# Assignment:
Wherever the string "will" turns up in the data, copy the whole line.

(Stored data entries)

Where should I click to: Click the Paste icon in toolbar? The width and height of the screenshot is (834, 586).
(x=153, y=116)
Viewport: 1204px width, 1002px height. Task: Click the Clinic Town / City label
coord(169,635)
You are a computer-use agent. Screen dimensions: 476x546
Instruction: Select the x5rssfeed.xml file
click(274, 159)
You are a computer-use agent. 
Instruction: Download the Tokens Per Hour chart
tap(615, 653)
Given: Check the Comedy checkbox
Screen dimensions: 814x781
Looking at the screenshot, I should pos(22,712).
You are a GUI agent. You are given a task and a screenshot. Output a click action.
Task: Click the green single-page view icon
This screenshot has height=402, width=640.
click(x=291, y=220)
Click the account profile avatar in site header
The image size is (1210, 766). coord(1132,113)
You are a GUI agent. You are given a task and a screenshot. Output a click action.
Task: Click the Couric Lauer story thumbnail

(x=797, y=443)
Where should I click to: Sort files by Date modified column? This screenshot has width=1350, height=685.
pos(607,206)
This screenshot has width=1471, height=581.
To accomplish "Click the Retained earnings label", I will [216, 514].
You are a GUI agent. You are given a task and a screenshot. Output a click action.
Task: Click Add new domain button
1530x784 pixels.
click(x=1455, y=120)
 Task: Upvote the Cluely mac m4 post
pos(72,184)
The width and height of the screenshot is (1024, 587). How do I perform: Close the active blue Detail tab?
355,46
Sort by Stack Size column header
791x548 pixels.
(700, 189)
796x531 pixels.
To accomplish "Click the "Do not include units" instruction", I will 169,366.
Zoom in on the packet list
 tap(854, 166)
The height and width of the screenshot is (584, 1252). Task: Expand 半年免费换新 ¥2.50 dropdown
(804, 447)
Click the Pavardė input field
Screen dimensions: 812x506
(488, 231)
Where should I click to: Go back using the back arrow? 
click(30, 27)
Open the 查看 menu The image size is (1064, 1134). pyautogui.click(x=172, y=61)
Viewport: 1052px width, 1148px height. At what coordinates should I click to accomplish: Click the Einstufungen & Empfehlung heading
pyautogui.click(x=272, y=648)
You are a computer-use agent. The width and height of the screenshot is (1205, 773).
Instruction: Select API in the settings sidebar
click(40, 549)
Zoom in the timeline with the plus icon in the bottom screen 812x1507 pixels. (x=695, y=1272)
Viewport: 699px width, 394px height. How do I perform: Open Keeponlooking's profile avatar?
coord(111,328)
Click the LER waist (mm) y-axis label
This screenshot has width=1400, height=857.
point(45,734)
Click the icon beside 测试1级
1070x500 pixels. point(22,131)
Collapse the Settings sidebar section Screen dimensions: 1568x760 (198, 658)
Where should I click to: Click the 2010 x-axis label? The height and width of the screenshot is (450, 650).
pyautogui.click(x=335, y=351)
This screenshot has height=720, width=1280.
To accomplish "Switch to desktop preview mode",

# Exercise result:
To accomplish "Click the Retained earnings label", I will [216, 514].
To accomplish "Click the "Do not include units" instruction", I will 169,366.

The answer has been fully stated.